__Фрагмент текста__
══════════════════════════════
Очень тревожит еще одна инициатива минобрнауки
—ликвидировать государственные научные центры, оставив из нынешних 58-ми
всего шесть национальных лабораторий. Остальные должны акционироваться и
выпускать инновационную продукцию. Эффективные выживут, остальные никому не
нужны. Казалось бы, простой способ решить проблему науки, сделать ее
конкурентоспособной. Но простые решения, как правило, самые худшие.
Подобный эксперимент уже ставился в начале 90-х
годов. Тогда из шести тысяч отраслевых институтов осталось полторы, где
большинство сотрудников — в преклонном возрасте. Так мы потеряли связующее
звено между академией и производством и еще удивляемся, почему
катастрофически отстаем в области наукоемких технологий. Их просто некому
внедрять. В зданиях бывших отраслевых институтов уже разместились банки,
фирмы, магазины, а вовсе не обещанные реформаторами инновационные центры.
Конечно, научные исследования в стране
организованы далеко не идеально, но разрушение РАН, превращение ее в
элитарный клуб почетных пенсионеров (как это рекомендует Герман Греф), а
также перенос фундаментальных исследований в университеты — это катастрофа
национального уровня. Да, в США, Германии, Франции и других странах такие
работы действительно ведутся в университетах. Но в этих странах есть и сеть
национальных лабораторий, исследовательских центров и институтов. Так,
Ливерморская национальная лаборатория, Национальный институт здоровья США,
Институт Макса Планка в Германии и многие другие, по сути, выполняют те же
функции, что и РАН.
Стоит еще и еще раз напомнить, что формы
организации и науки, и высшего образования в России складывались веками и
прошли испытание временем. Интеграция ведущих вузов с институтами РАН в
течение многих лет обеспечивала работу одной из лучших в мире систем
подготовки научных кадров высшей квалификации.
К сожалению, проводимые сейчас реформы не
создали благоприятного климата для инновационного пути развития. Опыт работы
любой зарубежной фирмы убеждает: для успешной конкуренции на рынке
необходимо ежегодно вкладывать в обновление технологий, в том числе и в
научные исследования, от 15 до 20 процентов своих доходов. Вот где основной
источник роста ВВП!
══════════════════════════════
Сохраненные записи:

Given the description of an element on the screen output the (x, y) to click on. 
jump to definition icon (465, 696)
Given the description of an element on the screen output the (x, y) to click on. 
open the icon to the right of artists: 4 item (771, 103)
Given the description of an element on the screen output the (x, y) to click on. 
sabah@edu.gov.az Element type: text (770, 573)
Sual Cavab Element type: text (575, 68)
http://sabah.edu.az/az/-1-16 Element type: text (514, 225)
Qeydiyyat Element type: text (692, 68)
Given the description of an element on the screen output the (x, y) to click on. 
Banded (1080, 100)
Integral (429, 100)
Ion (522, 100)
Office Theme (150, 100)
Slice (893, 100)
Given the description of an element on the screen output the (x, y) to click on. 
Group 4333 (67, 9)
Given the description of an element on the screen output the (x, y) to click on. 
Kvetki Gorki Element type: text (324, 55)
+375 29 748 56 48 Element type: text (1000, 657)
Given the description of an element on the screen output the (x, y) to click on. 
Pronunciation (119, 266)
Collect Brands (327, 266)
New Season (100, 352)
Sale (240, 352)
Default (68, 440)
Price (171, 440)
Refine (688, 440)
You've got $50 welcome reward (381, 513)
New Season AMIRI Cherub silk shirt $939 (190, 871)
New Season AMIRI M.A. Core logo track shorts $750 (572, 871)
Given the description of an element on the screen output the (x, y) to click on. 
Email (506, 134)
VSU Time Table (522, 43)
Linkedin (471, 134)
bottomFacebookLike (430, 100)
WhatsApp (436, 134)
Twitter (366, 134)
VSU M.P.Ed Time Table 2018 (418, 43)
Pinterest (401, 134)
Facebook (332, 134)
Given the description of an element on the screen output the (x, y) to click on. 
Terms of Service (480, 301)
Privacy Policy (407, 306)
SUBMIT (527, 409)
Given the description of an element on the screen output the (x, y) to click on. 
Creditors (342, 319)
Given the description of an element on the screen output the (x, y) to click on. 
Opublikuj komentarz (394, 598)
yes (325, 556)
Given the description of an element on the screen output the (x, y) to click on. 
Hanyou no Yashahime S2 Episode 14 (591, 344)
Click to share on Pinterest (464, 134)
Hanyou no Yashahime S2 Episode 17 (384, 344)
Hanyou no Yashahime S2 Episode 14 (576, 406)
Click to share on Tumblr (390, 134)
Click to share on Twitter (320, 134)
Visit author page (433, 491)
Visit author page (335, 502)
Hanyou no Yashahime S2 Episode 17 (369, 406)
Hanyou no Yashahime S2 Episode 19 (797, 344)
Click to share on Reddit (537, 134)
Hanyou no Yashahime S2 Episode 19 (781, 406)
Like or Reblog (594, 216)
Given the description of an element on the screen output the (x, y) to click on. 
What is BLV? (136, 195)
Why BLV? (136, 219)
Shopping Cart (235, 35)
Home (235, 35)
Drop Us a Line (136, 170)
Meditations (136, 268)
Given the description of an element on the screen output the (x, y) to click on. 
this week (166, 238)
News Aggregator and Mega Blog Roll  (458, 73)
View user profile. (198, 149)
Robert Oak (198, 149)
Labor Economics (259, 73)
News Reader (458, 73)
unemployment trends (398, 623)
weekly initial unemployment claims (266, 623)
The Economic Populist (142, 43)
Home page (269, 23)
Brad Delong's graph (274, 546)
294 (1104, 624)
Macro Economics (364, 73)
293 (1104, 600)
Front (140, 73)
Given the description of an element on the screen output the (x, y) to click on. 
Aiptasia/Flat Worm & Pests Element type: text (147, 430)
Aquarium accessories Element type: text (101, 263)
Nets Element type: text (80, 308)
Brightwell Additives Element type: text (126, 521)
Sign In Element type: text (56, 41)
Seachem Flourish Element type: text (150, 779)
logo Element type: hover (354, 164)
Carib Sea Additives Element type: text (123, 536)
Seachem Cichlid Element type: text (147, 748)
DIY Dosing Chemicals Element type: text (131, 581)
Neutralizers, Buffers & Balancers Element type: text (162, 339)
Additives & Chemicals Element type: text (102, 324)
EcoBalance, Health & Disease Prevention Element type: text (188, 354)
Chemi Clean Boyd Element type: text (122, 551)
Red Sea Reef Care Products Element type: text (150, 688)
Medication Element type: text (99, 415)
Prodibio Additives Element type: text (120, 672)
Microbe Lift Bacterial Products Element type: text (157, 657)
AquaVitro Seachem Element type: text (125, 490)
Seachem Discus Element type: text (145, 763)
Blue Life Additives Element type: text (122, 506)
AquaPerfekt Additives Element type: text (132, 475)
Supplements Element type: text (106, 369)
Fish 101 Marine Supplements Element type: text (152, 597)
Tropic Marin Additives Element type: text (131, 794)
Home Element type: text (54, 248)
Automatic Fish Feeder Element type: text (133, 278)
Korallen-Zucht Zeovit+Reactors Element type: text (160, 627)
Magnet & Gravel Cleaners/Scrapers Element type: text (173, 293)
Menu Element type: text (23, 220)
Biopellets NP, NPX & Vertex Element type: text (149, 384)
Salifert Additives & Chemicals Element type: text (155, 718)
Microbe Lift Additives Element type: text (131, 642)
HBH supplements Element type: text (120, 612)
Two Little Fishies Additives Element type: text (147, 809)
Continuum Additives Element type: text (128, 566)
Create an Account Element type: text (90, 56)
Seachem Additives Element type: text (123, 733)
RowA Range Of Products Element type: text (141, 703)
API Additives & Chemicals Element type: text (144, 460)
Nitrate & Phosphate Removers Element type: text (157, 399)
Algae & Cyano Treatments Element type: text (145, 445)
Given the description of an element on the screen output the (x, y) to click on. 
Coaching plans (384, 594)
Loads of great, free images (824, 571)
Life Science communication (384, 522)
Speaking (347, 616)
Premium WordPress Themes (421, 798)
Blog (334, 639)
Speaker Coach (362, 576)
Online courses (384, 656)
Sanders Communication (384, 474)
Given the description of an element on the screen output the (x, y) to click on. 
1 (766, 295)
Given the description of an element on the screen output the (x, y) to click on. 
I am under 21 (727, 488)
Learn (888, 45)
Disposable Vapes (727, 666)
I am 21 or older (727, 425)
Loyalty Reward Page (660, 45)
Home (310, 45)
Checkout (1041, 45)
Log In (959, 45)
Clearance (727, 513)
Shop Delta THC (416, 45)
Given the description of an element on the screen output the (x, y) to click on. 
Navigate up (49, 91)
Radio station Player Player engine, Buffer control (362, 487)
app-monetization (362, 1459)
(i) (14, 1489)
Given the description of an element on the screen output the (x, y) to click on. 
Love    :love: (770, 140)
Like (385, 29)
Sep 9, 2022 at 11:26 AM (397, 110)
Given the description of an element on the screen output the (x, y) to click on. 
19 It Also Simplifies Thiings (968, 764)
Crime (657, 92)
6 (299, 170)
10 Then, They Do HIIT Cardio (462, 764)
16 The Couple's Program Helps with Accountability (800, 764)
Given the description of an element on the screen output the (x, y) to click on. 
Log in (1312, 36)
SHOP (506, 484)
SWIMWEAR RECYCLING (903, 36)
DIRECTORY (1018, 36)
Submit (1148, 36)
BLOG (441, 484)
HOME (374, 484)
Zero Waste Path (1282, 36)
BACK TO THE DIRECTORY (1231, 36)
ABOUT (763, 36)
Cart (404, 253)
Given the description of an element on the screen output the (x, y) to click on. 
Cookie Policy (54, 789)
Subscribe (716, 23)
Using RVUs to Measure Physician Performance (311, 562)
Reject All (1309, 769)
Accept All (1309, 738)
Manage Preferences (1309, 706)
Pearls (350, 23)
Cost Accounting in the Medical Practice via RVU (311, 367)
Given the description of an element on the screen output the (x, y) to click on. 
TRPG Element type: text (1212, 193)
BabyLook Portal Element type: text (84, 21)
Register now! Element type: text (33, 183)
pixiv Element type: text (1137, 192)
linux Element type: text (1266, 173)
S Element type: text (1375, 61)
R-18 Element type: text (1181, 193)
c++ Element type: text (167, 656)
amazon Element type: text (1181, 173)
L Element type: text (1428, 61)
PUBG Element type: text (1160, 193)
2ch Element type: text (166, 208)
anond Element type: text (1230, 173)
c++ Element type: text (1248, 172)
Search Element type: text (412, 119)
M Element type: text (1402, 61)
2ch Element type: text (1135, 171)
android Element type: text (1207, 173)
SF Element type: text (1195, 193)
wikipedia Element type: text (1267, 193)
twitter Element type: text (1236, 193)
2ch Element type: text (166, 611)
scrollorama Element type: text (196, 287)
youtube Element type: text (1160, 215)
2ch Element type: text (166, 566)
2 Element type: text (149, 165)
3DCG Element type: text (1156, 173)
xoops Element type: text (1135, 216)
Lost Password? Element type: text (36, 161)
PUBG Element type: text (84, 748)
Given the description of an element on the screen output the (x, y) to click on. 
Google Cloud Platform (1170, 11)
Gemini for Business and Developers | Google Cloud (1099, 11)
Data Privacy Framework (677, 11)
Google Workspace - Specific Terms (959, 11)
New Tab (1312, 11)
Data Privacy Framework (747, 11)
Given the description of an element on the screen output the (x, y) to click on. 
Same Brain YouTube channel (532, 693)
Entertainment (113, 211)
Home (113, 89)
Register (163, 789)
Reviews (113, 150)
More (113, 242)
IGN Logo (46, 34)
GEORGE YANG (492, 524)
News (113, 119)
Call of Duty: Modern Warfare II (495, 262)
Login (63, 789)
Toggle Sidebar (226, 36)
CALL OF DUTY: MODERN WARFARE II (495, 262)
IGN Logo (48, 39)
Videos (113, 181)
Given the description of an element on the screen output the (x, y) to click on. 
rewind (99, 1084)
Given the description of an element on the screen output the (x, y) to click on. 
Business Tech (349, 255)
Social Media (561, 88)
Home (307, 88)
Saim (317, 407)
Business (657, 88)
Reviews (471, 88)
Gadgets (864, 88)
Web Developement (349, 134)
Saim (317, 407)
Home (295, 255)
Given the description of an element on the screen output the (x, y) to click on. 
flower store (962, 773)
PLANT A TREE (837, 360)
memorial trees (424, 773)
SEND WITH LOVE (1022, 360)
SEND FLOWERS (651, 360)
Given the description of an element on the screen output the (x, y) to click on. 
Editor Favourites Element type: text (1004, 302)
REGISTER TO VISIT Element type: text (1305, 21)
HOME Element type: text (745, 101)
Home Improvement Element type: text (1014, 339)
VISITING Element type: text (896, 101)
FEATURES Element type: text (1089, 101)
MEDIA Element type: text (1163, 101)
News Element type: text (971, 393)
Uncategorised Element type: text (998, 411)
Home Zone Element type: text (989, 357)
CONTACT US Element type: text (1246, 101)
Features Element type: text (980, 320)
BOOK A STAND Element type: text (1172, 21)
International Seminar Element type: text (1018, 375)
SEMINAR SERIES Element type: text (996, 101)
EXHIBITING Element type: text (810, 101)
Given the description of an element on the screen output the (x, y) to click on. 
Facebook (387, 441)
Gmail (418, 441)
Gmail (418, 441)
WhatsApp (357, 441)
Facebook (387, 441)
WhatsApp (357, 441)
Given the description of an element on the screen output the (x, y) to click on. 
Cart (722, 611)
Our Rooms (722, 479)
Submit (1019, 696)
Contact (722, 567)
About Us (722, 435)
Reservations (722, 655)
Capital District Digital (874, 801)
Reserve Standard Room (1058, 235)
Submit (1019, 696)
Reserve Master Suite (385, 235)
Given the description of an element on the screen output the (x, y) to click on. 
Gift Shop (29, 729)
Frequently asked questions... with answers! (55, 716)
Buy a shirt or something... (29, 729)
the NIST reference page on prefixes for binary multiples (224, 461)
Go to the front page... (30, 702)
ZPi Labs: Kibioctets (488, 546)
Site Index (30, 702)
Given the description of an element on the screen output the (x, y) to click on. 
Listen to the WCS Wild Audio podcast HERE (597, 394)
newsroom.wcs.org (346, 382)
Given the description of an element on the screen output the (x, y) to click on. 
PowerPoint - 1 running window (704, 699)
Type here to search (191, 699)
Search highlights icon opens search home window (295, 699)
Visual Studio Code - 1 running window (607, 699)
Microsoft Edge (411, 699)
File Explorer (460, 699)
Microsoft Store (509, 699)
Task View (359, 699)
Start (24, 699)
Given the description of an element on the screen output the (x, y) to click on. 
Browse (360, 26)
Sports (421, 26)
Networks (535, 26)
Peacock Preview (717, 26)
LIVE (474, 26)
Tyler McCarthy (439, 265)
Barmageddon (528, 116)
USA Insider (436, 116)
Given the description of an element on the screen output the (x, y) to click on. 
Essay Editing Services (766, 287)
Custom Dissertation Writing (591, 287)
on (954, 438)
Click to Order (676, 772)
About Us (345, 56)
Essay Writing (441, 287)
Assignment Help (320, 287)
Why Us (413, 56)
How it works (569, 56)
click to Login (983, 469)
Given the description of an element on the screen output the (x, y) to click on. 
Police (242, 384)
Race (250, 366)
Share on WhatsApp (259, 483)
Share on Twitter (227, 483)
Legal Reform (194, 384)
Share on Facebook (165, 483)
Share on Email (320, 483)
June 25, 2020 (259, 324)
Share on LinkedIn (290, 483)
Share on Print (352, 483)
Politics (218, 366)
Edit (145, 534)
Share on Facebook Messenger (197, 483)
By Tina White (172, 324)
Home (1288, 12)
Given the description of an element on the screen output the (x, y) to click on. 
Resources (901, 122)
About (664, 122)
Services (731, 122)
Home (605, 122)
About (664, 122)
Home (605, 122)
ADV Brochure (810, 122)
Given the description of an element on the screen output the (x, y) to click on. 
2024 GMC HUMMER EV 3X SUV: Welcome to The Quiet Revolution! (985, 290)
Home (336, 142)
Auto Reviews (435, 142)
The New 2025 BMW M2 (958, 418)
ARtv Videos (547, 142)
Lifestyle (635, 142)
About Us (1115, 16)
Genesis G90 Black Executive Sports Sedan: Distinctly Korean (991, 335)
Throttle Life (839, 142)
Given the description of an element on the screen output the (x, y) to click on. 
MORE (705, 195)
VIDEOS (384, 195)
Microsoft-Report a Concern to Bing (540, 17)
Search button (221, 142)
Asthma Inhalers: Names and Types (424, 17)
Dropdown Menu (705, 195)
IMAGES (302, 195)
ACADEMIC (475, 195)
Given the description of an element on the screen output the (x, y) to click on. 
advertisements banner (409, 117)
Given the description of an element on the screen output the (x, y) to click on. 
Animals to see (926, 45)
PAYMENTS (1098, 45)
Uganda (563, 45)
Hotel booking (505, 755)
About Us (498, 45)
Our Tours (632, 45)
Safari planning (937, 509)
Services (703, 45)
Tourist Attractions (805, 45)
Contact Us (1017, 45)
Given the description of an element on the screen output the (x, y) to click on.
══════════════════════════════
__Задания__
1. Ответьте по фрагменту о реформе науки:
(a) Сколько национальных лабораторий минобрнауки предлагает оставить из нынешних государственных научных центров?
(b) Сколько отраслевых институтов из шести тысяч осталось после эксперимента начала 90-х годов?
(c) Какую долю доходов, согласно опыту зарубежных фирм, необходимо ежегодно вкладывать в обновление технологий?
2. Продолжите фрагмент о реформе науки с того места, где он заканчивается.

__Ответы__
1.
(a) Шесть из 58.
(b) Полторы тысячи.
(c) От 15 до 20 процентов.

2.
Который год у нас как заклинание звучит тезис:
у России нет иного пути, кроме развития высоких технологий. Однако в законах
до сих пор так и не появились стимулы для этой деятельности. Наша экономика,
как и прежде, не ориентирована на развитие, а монополисты продолжают
хищнически расточать природные ресурсы страны. На какую востребованность
науки можно рассчитывать, когда в значительной мере разрушены электронная
промышленность и авиапром, приборостроение, производство лекарственных
субстанций и многие другие наукоемкие производства? Не потому ли многие
ученые РАН вынуждены сотрудничать с зарубежными фирмами? Сложилась опасная
тенденция: наши специалисты, уезжая работать по грантам за рубеж, увозят с
собой и знания, а это, по сути, разработки целых научных лабораторий, над
которыми они трудились, может быть, не одно десятилетие.
Да, науку и образование нужно модернизировать.
Но очень важно, чтобы реформаторы осознали: они имеют дело с очень
чувствительной сферой, здесь каждое неверное действие может привести к
необратимым последствиям.
Тут нельзя выпускать из виду главный принцип
медицины: «Не навреди». По существу речь идет о выборе модели экономического
развития страны: будем ли мы самостоятельным и сильным государством или
сырьевым придатком развитых стран.
Когда верстался номер «Росийской газеты», ее
редакция получила письмо академиков Российской академии образования Шалва
Амонашвили, Игоря Бестужева-Лады, Виталия Костомарова, Валерия Кузина,
Сергея Михалкова, Альберта Лиханова. Они возражают против ряда новаций в
федеральном законе «О науке и государственной научно-технической политике»,
в частности, об утверждении устава отраслевых академий и их президентов не
общим собранием ученых, а правительством. Это желание чиновников порулить
наукой противоречит, по мнению академиков, традициям отечественной науки,
самоуправление которой всегда противостояло административному ражу.